Scission ou reconstruction des chaînes d'approvisionnement mondiales ?Malgré l'escalade des tensions entre les États-Unis et la Chine, l'interdépendance économique entre les deux pays n'a pas disparu. La Chine détient environ 760 milliards de dollars de bons du Trésor américains, les États-Unis affichent un excédent de 33 milliards de dollars dans le commerce des services avec la Chine, Boeing a reçu une commande de 200 avions, et des achats agricoles sont également attendus. Un découplage complet n'est ni réaliste ni économique.

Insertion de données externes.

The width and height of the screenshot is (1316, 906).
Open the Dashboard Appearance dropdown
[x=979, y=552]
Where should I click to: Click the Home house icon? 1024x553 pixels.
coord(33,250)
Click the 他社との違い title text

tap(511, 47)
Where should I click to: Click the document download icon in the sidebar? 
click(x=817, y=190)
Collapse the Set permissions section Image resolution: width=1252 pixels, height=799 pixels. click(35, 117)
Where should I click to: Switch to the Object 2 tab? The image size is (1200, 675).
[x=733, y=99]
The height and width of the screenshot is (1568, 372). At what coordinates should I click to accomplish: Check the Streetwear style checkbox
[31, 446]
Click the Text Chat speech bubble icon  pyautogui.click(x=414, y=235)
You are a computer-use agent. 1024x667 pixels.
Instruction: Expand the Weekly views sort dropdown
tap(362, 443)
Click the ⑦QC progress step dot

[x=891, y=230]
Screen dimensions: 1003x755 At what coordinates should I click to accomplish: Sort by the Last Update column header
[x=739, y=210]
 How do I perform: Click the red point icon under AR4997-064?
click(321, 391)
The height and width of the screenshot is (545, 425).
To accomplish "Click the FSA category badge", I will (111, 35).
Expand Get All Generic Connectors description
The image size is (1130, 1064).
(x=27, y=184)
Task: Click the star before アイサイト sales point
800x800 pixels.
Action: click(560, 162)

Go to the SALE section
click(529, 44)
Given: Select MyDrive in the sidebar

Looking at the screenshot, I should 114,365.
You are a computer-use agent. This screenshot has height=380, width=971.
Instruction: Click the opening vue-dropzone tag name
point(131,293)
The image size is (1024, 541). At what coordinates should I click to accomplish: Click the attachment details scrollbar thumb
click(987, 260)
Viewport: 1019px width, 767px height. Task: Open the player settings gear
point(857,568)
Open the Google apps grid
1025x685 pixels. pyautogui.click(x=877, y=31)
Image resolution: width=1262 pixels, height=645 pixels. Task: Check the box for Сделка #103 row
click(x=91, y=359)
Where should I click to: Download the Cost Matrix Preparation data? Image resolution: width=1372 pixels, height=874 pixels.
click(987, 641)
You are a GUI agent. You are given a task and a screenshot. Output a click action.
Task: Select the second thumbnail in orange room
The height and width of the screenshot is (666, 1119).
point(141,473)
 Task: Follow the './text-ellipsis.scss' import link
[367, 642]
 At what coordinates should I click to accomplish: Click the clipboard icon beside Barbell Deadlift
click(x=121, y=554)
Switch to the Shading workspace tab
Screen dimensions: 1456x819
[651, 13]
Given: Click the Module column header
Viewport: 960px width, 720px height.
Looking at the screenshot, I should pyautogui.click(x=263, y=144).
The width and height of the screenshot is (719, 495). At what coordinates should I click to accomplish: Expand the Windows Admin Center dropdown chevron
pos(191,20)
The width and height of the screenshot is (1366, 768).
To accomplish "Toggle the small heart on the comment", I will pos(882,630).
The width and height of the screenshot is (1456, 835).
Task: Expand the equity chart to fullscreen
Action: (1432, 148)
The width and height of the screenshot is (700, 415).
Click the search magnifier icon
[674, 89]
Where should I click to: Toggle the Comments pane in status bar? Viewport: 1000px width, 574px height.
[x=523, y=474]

La véritable tendance est celle d'une chaîne d'approvisionnement mondiale qui passe d'une « mondialisation plate » à une « régionalisation + agilité ». L'avantage central de la fabrication chinoise ne réside plus seulement dans la main-d'œuvre bon marché, mais dans l'important dividende des ingénieurs, un écosystème industriel complet et un vaste marché intérieur. Même si certaines étapes d'assemblage sont délocalisées, le « cerveau » de la chaîne d'approvisionnement reste dans les clusters industriels du delta du Yangtze, du delta de la Rivière des Perles et de Chengdu-Chongqing.
Perspective à long terme
La guerre commerciale a redéfini la stratégie concurrentielle de l'industrie chinoise. Au cours de la prochaine décennie, la Chine et les États-Unis continueront de se livrer une concurrence soutenue dans des domaines tels que les semi-conducteurs, les nouvelles énergies et l'IA. Pour la Chine, l'essentiel n'est pas le niveau des droits de douane, mais de savoir si elle peut mettre à profit cette pression extérieure pour achever sa transition d'une « grande puissance manufacturière » à une « puissance manufacturière forte ». Le contrôle des terres rares et l'autonomie technologique ne sont que des coups d'ouverture ; le véritable facteur décisif est la capacité de la Chine à dominer l'ensemble de la chaîne industrielle dans la fabrication haut de gamme et les industries vertes.
Cette guerre commerciale n'a pas de vainqueur au sens traditionnel, mais l'industrie chinoise est contrainte de s'engager sur une voie de mise à niveau plus résiliente.